ENTRIES SUPPLIED
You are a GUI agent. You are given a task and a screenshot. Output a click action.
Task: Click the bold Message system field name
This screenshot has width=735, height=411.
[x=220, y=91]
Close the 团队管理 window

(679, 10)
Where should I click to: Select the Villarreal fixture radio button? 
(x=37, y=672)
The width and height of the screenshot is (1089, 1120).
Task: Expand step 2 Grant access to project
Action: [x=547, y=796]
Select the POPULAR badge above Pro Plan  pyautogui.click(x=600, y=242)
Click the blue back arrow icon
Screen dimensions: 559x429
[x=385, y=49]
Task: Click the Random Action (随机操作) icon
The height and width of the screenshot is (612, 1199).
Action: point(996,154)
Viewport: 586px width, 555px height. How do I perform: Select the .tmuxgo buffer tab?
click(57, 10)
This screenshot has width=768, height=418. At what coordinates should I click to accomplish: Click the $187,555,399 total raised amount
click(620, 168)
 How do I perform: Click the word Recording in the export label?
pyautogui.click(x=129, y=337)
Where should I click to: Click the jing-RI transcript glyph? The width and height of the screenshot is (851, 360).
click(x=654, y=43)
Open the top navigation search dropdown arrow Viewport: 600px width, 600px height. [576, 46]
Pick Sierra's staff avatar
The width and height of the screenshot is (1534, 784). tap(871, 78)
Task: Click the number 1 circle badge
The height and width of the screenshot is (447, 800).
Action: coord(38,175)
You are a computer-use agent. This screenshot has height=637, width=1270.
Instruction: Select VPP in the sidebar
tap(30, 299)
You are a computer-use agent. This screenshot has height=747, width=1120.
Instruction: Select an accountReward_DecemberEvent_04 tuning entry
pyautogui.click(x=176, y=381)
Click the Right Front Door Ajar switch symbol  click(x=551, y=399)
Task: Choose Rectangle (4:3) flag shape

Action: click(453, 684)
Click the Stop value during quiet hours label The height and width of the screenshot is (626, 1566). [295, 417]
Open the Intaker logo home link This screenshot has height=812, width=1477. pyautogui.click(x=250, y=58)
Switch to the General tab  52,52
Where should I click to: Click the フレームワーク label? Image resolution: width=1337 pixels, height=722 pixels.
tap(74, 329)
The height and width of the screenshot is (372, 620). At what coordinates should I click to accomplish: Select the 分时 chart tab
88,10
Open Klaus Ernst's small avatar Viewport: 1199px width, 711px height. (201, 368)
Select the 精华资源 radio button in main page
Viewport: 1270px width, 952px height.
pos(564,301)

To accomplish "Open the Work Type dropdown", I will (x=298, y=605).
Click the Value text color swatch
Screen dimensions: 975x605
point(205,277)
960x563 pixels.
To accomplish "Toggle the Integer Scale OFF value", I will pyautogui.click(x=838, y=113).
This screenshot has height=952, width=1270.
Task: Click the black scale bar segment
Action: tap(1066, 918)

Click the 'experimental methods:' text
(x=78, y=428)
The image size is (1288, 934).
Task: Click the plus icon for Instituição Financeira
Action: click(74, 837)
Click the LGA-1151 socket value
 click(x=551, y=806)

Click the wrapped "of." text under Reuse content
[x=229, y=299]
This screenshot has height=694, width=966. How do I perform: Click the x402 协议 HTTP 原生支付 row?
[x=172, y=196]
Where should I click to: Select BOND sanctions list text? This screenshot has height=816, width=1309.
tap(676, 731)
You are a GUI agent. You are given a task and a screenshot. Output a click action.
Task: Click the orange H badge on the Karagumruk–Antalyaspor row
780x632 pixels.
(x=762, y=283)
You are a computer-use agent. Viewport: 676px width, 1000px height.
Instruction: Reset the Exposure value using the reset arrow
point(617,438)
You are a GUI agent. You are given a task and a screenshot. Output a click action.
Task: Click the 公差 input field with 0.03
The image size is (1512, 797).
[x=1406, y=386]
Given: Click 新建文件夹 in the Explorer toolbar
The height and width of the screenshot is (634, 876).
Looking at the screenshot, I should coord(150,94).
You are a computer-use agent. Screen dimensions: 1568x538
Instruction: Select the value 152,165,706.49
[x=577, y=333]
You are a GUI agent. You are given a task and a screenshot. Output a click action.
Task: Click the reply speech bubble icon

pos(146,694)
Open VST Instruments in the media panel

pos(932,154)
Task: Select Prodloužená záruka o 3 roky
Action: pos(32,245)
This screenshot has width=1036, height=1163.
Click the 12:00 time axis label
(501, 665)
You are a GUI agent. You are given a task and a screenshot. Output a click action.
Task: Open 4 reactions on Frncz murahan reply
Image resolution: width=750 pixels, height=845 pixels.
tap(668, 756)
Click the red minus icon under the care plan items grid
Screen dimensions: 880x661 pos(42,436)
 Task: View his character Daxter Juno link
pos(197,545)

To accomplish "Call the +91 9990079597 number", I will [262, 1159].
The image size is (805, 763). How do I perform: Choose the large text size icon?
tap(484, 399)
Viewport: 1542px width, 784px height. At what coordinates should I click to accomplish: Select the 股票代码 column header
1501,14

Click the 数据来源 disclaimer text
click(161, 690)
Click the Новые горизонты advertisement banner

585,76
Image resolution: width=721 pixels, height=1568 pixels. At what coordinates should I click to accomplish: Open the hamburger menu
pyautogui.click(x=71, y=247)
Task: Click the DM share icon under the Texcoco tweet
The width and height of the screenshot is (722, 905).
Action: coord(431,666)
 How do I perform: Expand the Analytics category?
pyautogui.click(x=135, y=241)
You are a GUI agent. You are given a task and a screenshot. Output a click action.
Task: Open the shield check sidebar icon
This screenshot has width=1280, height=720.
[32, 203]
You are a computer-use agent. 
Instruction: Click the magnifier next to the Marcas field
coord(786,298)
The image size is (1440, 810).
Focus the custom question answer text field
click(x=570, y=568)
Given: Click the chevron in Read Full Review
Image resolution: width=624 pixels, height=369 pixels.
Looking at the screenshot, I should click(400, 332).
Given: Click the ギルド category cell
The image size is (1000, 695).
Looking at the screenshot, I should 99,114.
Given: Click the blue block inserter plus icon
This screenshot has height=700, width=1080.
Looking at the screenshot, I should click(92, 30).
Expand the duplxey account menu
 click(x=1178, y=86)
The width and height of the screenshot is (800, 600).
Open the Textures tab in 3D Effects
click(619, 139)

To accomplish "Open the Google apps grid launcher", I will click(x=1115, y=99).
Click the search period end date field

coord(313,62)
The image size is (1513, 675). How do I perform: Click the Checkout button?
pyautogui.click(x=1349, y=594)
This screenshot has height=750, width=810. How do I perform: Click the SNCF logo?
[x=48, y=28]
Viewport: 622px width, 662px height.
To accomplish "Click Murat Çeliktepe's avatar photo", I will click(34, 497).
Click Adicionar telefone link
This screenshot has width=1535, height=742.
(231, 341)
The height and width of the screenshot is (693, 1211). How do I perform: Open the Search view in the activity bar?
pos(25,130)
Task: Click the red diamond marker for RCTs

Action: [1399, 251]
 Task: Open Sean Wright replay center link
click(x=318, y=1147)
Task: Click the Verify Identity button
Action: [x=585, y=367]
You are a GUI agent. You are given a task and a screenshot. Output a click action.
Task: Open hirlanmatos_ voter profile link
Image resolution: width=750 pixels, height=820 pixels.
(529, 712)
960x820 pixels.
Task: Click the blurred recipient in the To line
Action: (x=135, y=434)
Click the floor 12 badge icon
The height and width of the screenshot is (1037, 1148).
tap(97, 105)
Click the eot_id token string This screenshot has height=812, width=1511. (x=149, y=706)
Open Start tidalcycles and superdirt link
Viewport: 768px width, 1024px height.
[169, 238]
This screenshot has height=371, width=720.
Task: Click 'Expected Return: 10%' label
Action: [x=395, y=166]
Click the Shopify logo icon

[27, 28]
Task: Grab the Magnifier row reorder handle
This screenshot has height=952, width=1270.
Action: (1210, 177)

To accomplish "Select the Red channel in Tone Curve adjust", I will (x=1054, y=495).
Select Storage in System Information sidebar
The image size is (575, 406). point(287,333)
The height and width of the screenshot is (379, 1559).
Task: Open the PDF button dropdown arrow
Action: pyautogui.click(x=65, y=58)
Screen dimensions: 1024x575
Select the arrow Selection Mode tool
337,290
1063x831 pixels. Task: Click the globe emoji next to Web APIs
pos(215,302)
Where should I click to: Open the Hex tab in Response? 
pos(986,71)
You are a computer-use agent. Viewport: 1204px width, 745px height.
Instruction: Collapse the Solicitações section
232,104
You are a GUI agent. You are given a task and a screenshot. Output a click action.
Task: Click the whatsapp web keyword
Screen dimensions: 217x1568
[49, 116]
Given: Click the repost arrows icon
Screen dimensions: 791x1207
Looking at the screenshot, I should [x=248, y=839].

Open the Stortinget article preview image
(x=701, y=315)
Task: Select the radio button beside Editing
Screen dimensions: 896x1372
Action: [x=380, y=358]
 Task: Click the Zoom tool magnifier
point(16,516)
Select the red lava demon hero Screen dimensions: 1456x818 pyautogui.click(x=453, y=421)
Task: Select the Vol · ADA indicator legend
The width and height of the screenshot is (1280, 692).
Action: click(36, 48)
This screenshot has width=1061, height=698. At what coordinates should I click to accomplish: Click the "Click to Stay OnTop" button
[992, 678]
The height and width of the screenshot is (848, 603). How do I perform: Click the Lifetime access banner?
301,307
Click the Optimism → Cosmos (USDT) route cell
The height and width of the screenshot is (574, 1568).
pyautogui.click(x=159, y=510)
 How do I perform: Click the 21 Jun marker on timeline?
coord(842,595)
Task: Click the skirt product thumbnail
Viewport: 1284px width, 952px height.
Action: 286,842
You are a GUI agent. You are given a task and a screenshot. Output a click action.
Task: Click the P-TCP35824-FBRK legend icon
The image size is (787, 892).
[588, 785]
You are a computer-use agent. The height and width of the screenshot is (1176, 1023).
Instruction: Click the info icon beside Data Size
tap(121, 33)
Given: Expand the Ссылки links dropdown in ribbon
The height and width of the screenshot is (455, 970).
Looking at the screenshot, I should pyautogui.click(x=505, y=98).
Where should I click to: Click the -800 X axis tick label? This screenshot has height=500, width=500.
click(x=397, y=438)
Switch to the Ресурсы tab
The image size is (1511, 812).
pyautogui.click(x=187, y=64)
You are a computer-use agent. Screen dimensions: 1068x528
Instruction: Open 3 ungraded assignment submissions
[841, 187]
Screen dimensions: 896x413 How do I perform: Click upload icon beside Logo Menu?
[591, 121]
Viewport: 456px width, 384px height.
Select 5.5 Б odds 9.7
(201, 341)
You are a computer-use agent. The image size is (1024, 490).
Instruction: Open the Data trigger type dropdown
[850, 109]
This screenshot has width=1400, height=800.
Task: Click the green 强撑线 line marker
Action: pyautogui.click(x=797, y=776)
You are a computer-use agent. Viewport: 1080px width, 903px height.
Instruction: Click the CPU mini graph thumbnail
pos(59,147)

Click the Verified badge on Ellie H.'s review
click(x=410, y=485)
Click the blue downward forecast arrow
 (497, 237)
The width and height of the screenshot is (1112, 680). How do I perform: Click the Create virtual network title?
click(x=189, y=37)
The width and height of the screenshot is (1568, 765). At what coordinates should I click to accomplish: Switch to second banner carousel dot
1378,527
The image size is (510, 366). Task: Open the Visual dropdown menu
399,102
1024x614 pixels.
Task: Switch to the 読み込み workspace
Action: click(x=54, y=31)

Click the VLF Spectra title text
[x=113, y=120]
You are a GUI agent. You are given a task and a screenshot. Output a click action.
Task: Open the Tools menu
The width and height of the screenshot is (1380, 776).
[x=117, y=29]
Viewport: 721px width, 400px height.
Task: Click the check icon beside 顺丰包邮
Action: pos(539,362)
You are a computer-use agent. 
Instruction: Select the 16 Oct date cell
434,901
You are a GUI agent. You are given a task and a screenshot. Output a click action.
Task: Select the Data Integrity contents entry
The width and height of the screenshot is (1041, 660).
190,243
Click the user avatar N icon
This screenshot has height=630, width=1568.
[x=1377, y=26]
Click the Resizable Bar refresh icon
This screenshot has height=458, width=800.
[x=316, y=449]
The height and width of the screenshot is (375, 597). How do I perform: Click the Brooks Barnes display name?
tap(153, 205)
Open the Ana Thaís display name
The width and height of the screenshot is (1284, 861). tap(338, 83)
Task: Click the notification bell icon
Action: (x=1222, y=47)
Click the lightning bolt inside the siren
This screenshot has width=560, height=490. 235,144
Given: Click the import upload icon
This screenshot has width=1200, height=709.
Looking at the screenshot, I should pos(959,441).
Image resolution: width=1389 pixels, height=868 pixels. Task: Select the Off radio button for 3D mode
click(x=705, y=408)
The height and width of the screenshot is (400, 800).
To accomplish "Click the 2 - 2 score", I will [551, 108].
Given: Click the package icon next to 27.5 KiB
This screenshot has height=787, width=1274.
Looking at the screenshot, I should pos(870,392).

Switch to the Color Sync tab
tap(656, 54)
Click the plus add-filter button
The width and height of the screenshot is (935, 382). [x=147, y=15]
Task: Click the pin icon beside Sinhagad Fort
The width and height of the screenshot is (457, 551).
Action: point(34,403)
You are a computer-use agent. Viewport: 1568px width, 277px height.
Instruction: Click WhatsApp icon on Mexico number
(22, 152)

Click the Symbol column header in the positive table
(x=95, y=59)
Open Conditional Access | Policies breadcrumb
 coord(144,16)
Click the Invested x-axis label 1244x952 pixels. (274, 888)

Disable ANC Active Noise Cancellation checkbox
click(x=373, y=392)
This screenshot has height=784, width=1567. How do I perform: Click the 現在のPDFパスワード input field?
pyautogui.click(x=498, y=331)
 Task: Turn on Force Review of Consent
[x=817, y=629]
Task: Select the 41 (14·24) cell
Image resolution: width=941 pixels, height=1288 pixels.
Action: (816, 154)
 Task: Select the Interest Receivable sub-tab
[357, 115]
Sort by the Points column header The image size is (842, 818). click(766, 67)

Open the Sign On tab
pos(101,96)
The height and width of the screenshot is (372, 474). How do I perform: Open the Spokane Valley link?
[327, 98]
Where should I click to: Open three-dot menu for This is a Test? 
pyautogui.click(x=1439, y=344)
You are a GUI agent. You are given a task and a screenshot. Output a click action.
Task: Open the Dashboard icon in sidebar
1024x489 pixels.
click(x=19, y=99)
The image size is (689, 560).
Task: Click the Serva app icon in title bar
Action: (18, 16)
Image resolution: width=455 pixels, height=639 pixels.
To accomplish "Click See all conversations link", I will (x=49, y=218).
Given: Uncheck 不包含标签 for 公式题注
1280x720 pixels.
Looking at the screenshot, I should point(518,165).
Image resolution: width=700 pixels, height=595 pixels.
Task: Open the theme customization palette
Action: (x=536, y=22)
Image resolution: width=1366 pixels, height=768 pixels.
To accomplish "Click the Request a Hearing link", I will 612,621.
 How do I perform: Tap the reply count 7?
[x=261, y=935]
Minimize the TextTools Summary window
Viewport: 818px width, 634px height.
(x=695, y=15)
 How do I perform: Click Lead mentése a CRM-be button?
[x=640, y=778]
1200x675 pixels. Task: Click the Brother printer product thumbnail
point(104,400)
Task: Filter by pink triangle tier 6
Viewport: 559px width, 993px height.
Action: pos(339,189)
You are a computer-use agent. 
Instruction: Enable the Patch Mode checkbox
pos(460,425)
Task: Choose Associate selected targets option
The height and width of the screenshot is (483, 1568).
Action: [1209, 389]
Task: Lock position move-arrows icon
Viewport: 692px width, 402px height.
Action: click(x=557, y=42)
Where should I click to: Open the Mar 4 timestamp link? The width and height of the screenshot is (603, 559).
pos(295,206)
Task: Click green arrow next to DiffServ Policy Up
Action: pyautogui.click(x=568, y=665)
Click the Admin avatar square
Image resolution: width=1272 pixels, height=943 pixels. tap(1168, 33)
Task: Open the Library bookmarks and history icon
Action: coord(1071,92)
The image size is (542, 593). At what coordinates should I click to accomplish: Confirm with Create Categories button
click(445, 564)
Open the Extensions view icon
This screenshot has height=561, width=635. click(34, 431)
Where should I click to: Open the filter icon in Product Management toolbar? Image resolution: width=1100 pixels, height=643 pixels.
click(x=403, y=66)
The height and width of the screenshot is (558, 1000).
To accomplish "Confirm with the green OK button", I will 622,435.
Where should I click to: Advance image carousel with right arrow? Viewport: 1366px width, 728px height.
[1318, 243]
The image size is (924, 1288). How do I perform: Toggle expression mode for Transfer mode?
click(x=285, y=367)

PROMPT
Everything above from the line with "How do I perform: Expand" to the line with "Given: Click the chevron in Read Full Review", both included, must be repeated exactly, and nothing outside that range.

RESULT OF THE EXERCISE
 How do I perform: Expand the Analytics category?
pyautogui.click(x=135, y=241)
You are a GUI agent. You are given a task and a screenshot. Output a click action.
Task: Open the shield check sidebar icon
This screenshot has width=1280, height=720.
[32, 203]
You are a computer-use agent. 
Instruction: Click the magnifier next to the Marcas field
coord(786,298)
The image size is (1440, 810).
Focus the custom question answer text field
click(x=570, y=568)
Given: Click the chevron in Read Full Review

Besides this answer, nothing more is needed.